Private Wealth, The State And Popular Reaction - Parallels And Contrasts Between Contemporary India And The US Gilded Age

Event Series: 

Friday, April 17, 2015 - 12:00am-1:30am (ended)

223 Moses Hall 

Michael Walton, Lecturer, Harvard Kennedy School


Michael Walton is Lecturer in Public Policy at the Harvard Kennedy School, Senior Visiting Fellow at the Centre for Policy Research, Delhi. He was V.K.R.V. Rao Chair Professor, Institute of Social and Economic Change, Bangalore for 2008 and 2009.

From 1980-2004, he worked at the World Bank, including extended periods on Indonesia and Zimbabwe, adviser to two Chief Economists, Regional Chief Economist for East Asia and the Pacific (1995-97), Director for Poverty Reduction (1997-2000), Chief Economist for Human Development (1999-2000) and Adviser for poverty and human development in Latin America and the Caribbean (2000-2004).

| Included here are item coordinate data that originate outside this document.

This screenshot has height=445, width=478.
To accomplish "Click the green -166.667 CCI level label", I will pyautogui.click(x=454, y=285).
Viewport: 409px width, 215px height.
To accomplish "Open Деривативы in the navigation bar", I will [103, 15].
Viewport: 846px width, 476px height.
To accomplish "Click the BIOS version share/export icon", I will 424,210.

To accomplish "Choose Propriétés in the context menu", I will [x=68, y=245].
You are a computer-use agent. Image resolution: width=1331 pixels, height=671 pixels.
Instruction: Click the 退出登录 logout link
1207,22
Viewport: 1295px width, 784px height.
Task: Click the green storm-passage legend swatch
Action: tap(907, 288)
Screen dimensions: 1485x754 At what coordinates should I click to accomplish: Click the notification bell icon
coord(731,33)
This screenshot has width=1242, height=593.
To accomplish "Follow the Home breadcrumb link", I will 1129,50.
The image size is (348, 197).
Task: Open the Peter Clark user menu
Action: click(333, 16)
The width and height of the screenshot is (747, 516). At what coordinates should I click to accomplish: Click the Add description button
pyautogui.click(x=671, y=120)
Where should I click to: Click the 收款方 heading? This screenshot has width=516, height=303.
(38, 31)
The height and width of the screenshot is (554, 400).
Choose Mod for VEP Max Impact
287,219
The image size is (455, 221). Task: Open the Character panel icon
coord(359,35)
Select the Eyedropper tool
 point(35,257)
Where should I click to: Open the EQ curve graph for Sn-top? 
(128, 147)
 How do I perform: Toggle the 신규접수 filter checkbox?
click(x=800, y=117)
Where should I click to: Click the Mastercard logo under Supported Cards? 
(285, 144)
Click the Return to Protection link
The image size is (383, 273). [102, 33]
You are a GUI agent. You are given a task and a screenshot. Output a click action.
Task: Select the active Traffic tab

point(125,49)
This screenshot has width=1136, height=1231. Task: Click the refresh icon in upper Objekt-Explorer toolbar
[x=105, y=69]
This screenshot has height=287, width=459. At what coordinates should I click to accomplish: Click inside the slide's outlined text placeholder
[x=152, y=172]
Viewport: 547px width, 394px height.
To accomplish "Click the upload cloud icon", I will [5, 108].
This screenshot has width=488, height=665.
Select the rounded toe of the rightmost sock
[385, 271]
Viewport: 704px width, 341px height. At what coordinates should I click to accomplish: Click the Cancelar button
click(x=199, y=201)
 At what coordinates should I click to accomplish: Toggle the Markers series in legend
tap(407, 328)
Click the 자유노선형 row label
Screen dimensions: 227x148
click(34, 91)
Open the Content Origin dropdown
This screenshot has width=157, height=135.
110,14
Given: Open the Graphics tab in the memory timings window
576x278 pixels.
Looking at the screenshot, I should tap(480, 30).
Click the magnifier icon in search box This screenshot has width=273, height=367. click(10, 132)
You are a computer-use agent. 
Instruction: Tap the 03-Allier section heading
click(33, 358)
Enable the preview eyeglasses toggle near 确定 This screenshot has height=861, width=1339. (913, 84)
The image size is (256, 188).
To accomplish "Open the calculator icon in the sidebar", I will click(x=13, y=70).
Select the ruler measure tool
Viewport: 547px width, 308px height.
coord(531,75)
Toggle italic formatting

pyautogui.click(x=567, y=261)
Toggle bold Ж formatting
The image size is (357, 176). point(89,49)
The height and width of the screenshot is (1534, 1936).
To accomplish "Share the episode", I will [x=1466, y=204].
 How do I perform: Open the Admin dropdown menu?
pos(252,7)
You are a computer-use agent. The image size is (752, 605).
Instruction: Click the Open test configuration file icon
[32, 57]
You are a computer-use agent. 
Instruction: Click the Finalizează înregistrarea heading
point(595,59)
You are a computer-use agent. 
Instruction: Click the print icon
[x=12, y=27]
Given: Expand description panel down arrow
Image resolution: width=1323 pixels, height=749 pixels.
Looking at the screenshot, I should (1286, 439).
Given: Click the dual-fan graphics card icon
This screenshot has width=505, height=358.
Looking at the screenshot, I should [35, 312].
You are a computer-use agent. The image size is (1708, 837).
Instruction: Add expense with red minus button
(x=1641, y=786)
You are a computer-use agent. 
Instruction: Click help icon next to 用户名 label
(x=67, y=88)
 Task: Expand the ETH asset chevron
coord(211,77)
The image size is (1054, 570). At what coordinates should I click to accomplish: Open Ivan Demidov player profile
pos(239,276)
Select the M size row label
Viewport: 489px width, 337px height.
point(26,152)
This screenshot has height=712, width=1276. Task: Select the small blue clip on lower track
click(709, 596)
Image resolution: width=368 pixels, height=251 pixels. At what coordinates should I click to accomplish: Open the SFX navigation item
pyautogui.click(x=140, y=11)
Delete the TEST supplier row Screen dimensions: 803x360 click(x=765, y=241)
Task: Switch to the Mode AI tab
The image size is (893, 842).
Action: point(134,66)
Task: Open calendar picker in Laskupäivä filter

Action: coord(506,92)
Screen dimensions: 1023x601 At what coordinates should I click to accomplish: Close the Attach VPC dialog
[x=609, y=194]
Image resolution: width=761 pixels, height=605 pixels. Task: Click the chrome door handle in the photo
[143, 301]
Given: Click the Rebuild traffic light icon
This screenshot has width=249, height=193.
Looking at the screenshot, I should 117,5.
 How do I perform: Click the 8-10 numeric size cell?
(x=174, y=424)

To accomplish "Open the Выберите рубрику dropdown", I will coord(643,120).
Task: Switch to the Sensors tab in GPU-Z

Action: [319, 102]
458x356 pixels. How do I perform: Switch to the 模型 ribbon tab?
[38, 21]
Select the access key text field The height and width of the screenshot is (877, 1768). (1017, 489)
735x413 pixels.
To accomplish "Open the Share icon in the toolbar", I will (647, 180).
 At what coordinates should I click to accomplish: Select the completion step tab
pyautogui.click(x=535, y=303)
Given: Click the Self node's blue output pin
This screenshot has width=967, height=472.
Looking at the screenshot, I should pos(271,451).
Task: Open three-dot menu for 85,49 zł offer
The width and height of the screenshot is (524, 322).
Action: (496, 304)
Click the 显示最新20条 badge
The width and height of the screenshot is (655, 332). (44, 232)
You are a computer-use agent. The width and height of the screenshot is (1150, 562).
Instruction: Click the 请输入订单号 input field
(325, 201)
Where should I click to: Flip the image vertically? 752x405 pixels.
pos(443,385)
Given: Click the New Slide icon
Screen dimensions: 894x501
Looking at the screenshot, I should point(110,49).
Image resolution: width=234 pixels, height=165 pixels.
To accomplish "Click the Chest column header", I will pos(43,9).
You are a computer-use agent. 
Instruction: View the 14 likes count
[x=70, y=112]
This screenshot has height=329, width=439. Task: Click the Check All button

He was part of the management group for World Development Report 2000/2001: Attacking Poverty, and played a central role in the design of the poverty reduction strategy process for low income countries. Prior to joining the World Bank, he worked for the Central Planning and Development Office for the Government of Lesotho, 1997-79.

Major publications include: co-author of the World Bank's World Development Report 1990 on poverty; director of World Development Report 1995 on labor; co-editor of Culture and Public Action (Stanford University Press, 2004); co-author of Inequality in Latin America and the Caribbean: Breaking with History? (World Bank, 2004); co-director of World Development Report 2005/06 on Equity and Development; and co-editor of No Growth without Equity? Inequality, Interests and Competition in Mexico (Palgrave Macmillan and the World Bank, 2009).

Co-sponsored by the Institute for South Asia Studies.